希望你在数据处理之前踏踏实实地做好这些功课，不然你很难完美运行各个命令。另外，要仔细研究各个软件的原理，做到人机合一的效果。因为有时候软件并不能解决所有问题，比如在alignment的时候，有时候在部分区域比对效果不好，你需要使用合适的软件打开这些中间文件，手动进行删除，不然会影响后续的多样性计算。所以，你需要把自己练成一台机器。2010年我做过同位素超高速离心，尽管已经有很多文献可供参考，我当时还是研究了离心机的原理和等密度梯度离心的原理，所以自己就很清楚应当如何优化实验条件，获得最好的数据。

3 细菌和古菌16S数据和功能基因数据处理的不同？

如果你处理的是细菌16S数据，那么恭喜你，你应该很容易完成数据处理，因为Mothur和QIIME都包含了细菌16S比对和分类的数据库。因为细菌的研究已经非常多，所以分类的效果也很好，未知的类别一般也很少。

如果是古菌16S的话，RDP，Greengenes，SILVA等数据库我都用过，分类效果都很差，但是不影响你的多样性分析。因为古菌的纯培养仍然很少，分类问题仍然是处于发展阶段。你基本也可以顺利按照标准流程完成数据处理。

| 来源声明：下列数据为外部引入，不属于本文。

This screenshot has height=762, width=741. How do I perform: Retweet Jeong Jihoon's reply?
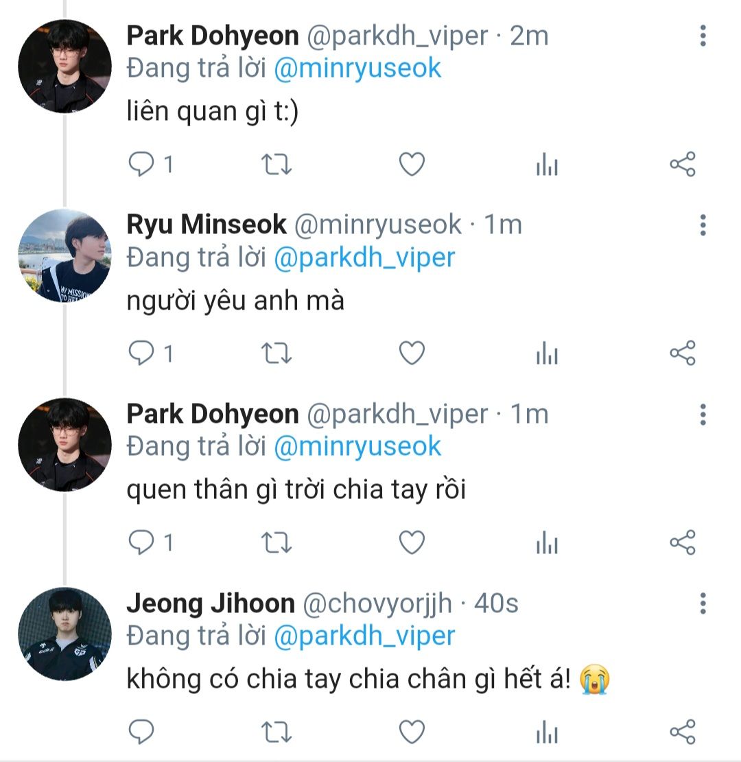coord(277,732)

但是功能基因的话，就面临很大很大的难题。如果想测序功能基因的同学，一定要三思而后行，我自己在这方面进行了很多的尝试，虽然知道处理的方式，但是解释起来真的很难。就像我在上面所说的，如果你不了解Mothur和QIIME的文件格式，基本架构，我很难告诉你怎么去实现自己的目的。所以大家也可以看到，现在发表的关于功能基因测序的文章很少很少。大家基本都是DIY，都是一些很熟悉生物信息学的国外实验室发表的。希望你能认识到功能基因处理的难点1)第一步是比对alignment，一开始就做不了。因为没有可供使用的alignment reference数据库。我的经验是自己做一些，从NCBI上下载功能基因序列，然后自己通过MUSCLE或者ARB比对的很齐，然后作为参比序列；2）分类。这个更难，需要经过alignment之后，分成不同的OTU，然后从每个OTU中选择一个代表序列，通过BLAST进行分类。3）分OTU。对于细菌和古菌16S而言，97%代表species水平，但是功能基因就完全不一样。以氨氧化微生物研究为例，AOA的species-level OTU应当是87%，而AOB应当是80%，所以和16S数据完全不同。

对于必须要做功能基因的同学，我建议可以考虑基因芯片（microarray）的方法。现在针对pmoA和amoA基因的基因芯片都已经开发的非常完善，国际合作也不是难题。Microarray通过设计的探针合理解决了分类的问题，价格比454测序也便宜，数据处理简单。所以我认为是一种更好的方式。